Suas teorias sobre a literatura talvez fossem mais interessantes do que o texto literário. Não o que escreveu, mas o jeito de falar  das palavras, como forma e conteúdo, imaginando leitores que pudessem ver em determinada palavra um significado bem além do significado que foi pensada pelo autor. Era sua conversa quase única, mas boa de ouvir, por causa de certa melodia. Por isso, seus ouvintes se enrolavam nas explicações, de tão entretidos com o som e molejo da história. Não conseguiu passar isso para a escrita.

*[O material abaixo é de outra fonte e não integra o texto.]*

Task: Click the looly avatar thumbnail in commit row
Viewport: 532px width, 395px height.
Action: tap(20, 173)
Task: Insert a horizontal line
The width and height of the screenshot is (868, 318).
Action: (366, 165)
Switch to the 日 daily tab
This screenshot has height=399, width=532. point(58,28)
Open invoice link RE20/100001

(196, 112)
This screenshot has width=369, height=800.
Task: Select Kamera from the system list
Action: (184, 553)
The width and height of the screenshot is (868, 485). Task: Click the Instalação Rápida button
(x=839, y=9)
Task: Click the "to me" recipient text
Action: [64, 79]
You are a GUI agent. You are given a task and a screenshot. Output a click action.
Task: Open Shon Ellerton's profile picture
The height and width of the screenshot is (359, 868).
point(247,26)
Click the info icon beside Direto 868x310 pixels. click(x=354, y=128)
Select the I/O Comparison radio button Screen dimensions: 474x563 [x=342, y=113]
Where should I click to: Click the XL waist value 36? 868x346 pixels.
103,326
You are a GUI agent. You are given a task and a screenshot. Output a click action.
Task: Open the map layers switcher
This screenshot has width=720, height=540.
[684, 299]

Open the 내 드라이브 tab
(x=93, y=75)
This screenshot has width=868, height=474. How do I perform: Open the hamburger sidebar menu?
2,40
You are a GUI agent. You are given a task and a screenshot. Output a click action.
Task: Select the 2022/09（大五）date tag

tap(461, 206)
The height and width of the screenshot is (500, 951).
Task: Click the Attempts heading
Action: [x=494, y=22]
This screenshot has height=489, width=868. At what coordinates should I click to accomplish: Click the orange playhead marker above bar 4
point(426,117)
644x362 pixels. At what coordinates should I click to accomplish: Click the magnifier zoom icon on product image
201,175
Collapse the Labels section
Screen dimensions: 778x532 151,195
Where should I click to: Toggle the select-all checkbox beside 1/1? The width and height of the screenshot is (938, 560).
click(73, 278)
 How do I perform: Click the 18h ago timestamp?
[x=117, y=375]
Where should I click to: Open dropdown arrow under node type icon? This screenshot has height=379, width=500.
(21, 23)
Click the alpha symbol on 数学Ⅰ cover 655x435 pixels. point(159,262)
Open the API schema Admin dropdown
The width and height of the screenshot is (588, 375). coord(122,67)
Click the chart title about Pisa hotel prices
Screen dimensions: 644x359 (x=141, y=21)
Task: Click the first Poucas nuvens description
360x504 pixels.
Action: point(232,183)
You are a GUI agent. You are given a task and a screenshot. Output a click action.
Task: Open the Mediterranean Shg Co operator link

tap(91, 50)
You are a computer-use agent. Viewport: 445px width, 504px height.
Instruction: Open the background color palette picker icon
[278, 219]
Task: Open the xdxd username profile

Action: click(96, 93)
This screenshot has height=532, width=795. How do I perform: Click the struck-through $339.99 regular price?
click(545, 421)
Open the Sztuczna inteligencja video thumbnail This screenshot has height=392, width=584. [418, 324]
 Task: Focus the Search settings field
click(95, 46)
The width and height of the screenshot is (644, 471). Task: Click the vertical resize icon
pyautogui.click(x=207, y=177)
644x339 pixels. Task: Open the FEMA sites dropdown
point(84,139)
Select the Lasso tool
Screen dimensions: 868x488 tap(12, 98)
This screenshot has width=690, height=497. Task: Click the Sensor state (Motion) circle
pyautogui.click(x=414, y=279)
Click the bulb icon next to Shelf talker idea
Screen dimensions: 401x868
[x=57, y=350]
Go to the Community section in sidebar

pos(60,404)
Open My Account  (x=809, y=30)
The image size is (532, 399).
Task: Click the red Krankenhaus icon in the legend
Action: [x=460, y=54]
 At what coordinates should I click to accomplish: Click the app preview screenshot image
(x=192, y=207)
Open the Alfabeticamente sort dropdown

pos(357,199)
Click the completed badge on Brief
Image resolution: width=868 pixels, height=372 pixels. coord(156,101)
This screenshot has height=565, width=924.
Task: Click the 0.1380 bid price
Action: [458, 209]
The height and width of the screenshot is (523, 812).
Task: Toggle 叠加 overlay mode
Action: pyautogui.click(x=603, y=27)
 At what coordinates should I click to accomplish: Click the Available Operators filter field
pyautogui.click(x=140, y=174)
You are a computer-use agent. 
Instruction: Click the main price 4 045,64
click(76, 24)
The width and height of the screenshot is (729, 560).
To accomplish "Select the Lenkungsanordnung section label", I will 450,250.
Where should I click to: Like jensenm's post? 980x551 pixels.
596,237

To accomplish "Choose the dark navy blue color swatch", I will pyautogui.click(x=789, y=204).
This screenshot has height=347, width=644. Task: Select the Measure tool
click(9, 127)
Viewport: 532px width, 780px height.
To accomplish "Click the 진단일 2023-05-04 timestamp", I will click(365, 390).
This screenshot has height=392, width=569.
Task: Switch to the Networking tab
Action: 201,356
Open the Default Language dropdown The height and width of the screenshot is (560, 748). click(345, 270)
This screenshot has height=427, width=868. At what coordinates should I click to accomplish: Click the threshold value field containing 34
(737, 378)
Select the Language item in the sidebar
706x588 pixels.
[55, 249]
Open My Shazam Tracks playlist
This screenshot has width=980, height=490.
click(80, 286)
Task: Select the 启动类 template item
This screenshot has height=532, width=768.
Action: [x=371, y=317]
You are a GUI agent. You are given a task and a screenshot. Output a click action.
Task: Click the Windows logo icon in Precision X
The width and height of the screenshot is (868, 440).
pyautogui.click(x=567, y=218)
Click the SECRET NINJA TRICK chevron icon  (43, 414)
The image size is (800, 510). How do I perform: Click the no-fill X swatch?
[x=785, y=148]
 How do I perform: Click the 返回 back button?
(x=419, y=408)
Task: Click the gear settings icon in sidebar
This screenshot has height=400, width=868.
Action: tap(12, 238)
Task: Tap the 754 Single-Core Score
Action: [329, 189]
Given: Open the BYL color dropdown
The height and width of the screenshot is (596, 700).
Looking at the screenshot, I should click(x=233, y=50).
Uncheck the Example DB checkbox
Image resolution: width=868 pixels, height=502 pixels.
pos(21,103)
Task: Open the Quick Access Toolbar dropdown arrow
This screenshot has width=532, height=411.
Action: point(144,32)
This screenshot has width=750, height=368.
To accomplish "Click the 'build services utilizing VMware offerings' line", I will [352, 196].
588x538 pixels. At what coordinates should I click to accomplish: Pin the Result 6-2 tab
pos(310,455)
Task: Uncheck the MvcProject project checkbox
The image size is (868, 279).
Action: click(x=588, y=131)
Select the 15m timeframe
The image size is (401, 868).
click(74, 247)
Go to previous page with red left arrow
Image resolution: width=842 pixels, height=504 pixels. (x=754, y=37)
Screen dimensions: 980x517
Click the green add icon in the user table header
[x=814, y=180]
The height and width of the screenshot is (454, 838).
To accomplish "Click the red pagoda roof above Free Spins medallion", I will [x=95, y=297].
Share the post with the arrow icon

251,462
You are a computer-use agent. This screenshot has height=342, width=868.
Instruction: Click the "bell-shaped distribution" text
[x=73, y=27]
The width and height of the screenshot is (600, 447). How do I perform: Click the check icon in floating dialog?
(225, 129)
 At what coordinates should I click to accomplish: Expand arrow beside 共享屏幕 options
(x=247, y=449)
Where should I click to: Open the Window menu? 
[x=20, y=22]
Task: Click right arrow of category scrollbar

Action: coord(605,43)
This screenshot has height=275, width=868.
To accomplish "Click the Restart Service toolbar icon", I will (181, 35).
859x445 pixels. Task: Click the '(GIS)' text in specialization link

Também parecia conhecer tudo em profundidade e enganava bem nessa área. O segredo era construir na mente um parágrafo elegante sobre determinado tema - um  bom lead, como diriam os jornalistas – e quase certamente seus ouvintes iriam imaginar que, dali em diante, viria um discurso longo e filosófico. Que nada. Ele soltava uma frase a respeito de uma conversa e logo lançava outra para barrar a primeira. Só parava esse joguinho na hora da literatura que, de fato, dominava. Não era um especialista em todas as coisas; era um generalista de especialidades.


Então começou a escrever e sentiu uma dor forte no peito. Parou. Mas veio a segunda, a terceira e uma quarta mais forte e ele tombou diante de uma história ainda no início, passada em um pequeno hotel do Chile durante o terremoto. Excelente parágrafo inicial, como sempre. O resto não valia a pena.